+++ DATA +++

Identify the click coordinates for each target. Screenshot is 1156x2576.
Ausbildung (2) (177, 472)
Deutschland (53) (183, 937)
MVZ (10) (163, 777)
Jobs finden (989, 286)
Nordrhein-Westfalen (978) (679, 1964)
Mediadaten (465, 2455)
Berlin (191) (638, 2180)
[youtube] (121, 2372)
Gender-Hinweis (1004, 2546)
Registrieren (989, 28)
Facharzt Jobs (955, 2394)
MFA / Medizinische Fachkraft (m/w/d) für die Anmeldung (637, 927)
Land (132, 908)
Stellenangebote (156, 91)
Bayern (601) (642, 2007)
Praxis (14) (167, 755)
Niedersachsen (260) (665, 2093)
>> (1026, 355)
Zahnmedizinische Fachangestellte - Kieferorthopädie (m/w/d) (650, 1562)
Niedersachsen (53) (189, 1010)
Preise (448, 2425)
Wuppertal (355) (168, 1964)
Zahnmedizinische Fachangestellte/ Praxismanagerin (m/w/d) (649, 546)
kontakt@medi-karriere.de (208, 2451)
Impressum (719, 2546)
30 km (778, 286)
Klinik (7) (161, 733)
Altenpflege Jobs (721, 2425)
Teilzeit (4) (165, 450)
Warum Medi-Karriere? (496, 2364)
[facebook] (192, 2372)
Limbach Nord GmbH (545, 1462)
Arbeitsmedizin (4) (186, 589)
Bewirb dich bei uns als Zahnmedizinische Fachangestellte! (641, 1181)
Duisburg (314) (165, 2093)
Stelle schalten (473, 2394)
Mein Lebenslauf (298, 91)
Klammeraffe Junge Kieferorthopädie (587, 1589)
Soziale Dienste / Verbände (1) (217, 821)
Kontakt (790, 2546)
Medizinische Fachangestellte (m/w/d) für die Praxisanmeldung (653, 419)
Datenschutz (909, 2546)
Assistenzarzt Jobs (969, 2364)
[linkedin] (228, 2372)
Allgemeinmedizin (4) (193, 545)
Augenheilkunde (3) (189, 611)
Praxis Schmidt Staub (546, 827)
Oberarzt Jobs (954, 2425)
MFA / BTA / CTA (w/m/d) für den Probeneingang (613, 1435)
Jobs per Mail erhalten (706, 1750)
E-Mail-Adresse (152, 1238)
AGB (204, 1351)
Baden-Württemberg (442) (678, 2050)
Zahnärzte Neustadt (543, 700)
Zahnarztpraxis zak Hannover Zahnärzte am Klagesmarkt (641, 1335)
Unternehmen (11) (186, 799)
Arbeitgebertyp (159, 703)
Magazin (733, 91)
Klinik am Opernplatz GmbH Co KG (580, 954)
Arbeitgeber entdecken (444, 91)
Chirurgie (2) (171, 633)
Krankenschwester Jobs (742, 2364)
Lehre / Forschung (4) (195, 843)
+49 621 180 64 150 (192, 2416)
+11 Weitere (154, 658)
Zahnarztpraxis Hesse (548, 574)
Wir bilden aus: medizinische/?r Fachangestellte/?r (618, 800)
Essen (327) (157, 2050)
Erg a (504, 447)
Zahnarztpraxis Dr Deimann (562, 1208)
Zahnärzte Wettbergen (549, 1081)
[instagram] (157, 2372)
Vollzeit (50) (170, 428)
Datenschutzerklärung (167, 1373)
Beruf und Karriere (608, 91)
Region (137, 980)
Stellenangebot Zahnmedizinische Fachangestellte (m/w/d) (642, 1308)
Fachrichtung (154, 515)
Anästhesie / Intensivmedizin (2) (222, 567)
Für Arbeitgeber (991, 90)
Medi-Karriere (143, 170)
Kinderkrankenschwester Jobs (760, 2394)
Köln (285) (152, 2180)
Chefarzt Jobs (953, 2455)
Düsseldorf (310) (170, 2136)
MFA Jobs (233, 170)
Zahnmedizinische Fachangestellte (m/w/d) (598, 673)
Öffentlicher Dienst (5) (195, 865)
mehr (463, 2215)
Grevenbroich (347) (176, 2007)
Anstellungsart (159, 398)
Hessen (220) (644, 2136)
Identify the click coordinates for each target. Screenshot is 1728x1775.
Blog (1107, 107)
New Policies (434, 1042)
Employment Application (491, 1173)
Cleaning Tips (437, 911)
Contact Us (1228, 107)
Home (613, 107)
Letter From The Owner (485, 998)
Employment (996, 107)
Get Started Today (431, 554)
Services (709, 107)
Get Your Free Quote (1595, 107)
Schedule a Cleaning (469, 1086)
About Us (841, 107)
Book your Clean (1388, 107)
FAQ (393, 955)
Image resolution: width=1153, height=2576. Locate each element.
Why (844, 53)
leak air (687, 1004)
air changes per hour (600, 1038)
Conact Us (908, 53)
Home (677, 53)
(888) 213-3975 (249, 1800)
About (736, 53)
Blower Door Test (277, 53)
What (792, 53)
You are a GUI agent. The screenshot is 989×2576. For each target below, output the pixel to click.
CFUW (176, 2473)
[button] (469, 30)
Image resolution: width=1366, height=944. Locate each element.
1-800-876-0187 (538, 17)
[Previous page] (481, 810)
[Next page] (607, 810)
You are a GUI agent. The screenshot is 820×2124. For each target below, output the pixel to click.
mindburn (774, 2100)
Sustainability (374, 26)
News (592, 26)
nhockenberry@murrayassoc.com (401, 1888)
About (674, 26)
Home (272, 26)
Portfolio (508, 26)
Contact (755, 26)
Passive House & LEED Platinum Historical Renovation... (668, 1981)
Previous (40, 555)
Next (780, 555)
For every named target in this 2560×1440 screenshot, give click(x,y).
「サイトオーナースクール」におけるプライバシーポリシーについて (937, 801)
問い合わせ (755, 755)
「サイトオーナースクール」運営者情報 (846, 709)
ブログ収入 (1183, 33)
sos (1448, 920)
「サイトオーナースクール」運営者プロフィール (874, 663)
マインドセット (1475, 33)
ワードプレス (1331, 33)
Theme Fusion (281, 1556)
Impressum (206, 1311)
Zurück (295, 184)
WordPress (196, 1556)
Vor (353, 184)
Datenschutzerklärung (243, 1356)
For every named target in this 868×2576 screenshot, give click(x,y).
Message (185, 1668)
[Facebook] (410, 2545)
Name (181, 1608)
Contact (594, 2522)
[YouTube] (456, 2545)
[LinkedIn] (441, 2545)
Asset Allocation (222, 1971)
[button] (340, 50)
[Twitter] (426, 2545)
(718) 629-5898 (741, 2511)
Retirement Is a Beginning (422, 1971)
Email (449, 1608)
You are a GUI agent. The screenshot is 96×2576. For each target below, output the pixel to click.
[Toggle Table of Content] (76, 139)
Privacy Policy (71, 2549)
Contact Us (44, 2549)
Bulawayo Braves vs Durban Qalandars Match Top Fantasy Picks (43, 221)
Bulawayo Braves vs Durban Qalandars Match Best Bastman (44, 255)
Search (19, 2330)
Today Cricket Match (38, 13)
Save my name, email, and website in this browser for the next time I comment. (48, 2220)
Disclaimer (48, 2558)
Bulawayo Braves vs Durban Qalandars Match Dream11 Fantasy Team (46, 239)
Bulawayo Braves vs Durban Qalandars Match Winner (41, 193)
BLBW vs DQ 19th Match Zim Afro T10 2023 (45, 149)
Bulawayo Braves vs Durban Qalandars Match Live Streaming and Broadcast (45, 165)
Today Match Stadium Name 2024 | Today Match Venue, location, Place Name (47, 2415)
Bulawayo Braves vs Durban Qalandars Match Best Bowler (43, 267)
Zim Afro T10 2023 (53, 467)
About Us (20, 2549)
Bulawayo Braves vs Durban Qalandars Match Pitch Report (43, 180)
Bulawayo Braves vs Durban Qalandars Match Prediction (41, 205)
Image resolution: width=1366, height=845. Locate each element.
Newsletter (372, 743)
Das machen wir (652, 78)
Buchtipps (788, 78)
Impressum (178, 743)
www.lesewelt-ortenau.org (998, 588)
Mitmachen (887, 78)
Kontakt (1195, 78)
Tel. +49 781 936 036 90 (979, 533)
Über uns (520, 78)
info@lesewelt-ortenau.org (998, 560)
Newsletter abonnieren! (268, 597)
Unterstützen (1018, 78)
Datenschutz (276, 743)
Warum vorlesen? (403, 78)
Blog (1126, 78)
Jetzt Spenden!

+++

From the data above, output exactly the lines between the one containing "150 (192, 2416)" and the one containing "Zahnärzte Wettbergen (549, 1081)", counting both of them.

■ SOLUTION TO THE EXERCISE:
+49 621 180 64 150 (192, 2416)
+11 Weitere (154, 658)
Zahnarztpraxis Hesse (548, 574)
Wir bilden aus: medizinische/?r Fachangestellte/?r (618, 800)
Essen (327) (157, 2050)
Erg a (504, 447)
Zahnarztpraxis Dr Deimann (562, 1208)
Zahnärzte Wettbergen (549, 1081)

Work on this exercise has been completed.